PBworks
- Type: Private
- Founded: May 30, 2005
- Headquarters: San Mateo, California, U.S.
- Key people: David Weekly, Founder Jim Groff, CEO
- Products: A free/premium hosted workspace service which allows collaborative editing of pages and files
- Number of employees: 30
- Website: www.pbworks.com

= PBworks =

Wiki software company

PBworks (formerly PBwiki) is a commercial real-time collaborative editing (RTCE) system created by David Weekly, with Ramit Sethi and Nathan Schmidt, who joined shortly thereafter as co-founders. Based in San Mateo, California, United States, the company operates on a freemium basis, offering basic features free of charge and more advanced features for a fee.

PBworks' investors include Mohr Davidow Ventures and the Seraph Group, as well as angel investors Ron Conway and Chris Yeh.

==History==
In 2005, David Weekly began developing software to build privately hosted wikis through a website, which he named "PeanutButterWiki". The company's original name stems from the concept that "making a wiki is as easy as making a peanut butter sandwich". The original beta test of PBworks was released for public comment on May 31, 2005.

The site was formally launched in June 2005. In early 2008, the company launched PBworks 2.0, an improved version with a new layout, more granular security, and a more easily customizable color scheme. PBworks also launched a Mobile Edition in early 2009.

In June 2008, the company hired Jim Groff, a former employee of Oracle Corporation and Apple Inc., as its new CEO. David Weekly, the former CEO, remains its Chief Product Officer and Chairman.

As of 2008, PBworks contains over 6.91 million pages of user content.
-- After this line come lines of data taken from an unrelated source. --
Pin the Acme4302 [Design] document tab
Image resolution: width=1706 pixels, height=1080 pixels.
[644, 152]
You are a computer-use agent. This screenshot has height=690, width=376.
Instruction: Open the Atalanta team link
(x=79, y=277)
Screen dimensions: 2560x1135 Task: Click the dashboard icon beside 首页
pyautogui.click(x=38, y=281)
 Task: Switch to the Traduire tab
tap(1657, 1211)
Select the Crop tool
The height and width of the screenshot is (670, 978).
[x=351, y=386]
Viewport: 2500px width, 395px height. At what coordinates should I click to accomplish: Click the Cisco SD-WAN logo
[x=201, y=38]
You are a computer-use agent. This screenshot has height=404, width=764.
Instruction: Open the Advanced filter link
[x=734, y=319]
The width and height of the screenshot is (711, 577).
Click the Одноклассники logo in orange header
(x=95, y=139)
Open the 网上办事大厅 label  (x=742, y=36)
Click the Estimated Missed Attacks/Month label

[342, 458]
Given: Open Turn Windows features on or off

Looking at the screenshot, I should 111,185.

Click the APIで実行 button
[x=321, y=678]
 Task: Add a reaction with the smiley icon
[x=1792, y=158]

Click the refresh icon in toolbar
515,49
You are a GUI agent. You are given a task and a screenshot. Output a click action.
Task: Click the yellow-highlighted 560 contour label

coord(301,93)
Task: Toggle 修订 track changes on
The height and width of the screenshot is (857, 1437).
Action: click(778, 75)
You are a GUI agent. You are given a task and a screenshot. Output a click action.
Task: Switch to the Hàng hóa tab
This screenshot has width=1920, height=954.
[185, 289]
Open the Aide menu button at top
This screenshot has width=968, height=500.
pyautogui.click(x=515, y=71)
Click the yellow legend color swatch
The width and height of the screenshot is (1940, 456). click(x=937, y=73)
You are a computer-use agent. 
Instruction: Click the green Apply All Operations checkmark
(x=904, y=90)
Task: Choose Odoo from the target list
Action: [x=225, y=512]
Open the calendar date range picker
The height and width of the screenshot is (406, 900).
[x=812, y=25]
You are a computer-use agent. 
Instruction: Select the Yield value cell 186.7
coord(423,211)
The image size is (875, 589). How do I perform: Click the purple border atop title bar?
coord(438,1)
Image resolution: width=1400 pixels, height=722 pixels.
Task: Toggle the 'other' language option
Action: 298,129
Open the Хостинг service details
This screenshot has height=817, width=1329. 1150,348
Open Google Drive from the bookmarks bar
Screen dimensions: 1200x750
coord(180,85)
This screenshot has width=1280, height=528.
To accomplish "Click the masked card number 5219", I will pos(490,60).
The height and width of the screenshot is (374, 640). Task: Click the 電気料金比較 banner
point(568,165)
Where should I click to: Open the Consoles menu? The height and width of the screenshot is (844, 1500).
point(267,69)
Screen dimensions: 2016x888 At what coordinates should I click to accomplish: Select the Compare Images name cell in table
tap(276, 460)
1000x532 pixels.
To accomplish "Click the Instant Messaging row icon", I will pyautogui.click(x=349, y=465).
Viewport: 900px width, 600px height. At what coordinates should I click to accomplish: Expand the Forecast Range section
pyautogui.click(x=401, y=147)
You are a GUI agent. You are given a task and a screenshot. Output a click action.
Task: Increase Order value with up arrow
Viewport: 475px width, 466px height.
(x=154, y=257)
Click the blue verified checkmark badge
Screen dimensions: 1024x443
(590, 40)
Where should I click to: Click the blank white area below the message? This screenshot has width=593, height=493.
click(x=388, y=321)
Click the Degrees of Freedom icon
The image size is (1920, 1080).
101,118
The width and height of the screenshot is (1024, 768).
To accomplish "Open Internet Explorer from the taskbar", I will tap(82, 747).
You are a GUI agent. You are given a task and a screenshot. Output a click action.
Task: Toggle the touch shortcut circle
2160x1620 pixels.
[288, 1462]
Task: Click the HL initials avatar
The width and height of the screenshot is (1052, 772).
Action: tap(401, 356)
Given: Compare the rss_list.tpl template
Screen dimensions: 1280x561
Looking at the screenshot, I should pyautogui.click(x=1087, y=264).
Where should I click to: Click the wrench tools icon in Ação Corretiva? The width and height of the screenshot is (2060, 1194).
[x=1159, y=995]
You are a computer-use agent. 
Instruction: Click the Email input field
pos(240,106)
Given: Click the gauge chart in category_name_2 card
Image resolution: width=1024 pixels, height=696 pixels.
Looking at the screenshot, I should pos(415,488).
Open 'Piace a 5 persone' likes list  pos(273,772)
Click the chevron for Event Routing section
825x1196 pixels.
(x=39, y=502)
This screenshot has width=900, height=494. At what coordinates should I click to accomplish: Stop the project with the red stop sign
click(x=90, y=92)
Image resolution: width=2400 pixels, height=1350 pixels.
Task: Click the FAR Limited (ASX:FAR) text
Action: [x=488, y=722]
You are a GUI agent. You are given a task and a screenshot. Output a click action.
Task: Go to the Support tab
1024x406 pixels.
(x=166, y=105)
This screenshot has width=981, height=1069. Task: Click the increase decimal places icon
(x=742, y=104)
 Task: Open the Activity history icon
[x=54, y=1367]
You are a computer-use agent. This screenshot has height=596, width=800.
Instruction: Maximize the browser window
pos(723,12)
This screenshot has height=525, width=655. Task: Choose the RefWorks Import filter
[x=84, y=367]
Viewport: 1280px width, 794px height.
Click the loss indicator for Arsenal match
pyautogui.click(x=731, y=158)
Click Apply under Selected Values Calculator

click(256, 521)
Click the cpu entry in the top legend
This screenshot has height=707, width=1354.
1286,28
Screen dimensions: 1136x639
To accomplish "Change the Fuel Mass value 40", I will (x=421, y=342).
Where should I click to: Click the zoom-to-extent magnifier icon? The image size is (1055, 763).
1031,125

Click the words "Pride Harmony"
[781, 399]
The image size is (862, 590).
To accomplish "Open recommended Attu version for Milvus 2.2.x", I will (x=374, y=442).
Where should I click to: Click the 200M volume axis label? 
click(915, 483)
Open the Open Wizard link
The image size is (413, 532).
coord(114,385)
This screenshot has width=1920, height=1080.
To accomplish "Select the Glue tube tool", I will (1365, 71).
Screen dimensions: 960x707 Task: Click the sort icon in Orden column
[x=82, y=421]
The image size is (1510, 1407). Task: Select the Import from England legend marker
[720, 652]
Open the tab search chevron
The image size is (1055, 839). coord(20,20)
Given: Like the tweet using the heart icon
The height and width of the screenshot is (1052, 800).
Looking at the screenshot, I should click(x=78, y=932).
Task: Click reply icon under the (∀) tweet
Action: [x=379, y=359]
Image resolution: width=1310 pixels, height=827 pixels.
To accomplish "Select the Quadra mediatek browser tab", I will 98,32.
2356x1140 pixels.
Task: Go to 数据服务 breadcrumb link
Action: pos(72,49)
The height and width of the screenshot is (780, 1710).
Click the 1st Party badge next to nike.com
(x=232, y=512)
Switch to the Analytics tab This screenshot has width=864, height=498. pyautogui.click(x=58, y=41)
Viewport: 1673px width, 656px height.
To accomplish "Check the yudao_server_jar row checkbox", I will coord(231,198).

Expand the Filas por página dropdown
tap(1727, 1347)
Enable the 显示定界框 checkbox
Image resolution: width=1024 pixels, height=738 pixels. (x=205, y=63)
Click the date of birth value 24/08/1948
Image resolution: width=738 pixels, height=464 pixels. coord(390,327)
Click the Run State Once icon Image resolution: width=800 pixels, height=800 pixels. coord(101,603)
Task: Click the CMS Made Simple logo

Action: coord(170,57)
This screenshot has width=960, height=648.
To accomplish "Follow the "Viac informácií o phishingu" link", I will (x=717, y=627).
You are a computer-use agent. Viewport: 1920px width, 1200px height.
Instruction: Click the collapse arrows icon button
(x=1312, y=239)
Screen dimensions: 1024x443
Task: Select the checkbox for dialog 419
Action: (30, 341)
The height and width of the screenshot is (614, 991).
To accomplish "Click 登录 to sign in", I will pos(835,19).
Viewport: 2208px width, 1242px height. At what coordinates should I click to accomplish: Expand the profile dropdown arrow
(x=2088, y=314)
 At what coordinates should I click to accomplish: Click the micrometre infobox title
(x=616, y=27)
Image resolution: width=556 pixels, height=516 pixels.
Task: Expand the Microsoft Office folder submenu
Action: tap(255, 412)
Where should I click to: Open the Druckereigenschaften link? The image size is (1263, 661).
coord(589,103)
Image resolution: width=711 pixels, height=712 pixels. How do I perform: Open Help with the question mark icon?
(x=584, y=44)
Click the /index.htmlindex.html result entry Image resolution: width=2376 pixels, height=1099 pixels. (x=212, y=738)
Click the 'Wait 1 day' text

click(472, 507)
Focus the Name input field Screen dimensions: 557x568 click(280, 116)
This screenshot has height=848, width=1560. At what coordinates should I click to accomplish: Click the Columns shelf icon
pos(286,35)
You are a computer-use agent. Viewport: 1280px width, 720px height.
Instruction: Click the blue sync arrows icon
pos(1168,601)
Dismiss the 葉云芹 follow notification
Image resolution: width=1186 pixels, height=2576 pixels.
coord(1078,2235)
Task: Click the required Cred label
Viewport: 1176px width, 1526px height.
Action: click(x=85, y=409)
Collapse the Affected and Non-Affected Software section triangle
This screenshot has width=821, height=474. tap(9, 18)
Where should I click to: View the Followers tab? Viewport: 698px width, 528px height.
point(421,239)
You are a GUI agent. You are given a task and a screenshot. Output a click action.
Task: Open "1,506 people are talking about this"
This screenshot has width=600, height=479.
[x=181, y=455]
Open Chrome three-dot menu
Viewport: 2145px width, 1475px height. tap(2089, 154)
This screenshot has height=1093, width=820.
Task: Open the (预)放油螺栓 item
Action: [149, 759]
In 2014, the team behind PBworks began development of its next-generation product, Dokkio.

==Software==
PBworks is hosted on an all-Linux cluster and uses its own proprietary software. In early 2007, it added WYSIWYG editing, and in 2008, limited HTML source editing. Since 2009, the wiki is entirely HTML based, and original wiki markup language is no longer supported.

Users can create free basic wiki workspaces or upgrade to a premium plan to access additional features, such as enhanced security features, customization through CSS, and more storage space. Workspaces can be configured as either public or private (only viewable by those who have been invited to join the workspace).

The software is only available in English.

==Usage==
A number of businesses and corporations use PBworks to create private wikis for employees; one case study described a legal firm which had transitioned to PBworks as a document management system in order to cut their IT costs. Major companies using PBworks to host internal documents include CafePress.com, Capgemini, Deloitte, Financial Times, Kiva, and Wideload Games. Many educational groups and educators use PBworks, too, including DePaul University, the National Opinion Research Center at the University of Chicago, the University of Toronto, the University of Wisconsin–Madison, and Wayne State University.

==Name change==
On April 28, 2009, PBwiki changed its name to PBworks (and at the same time launched a new Legal Edition).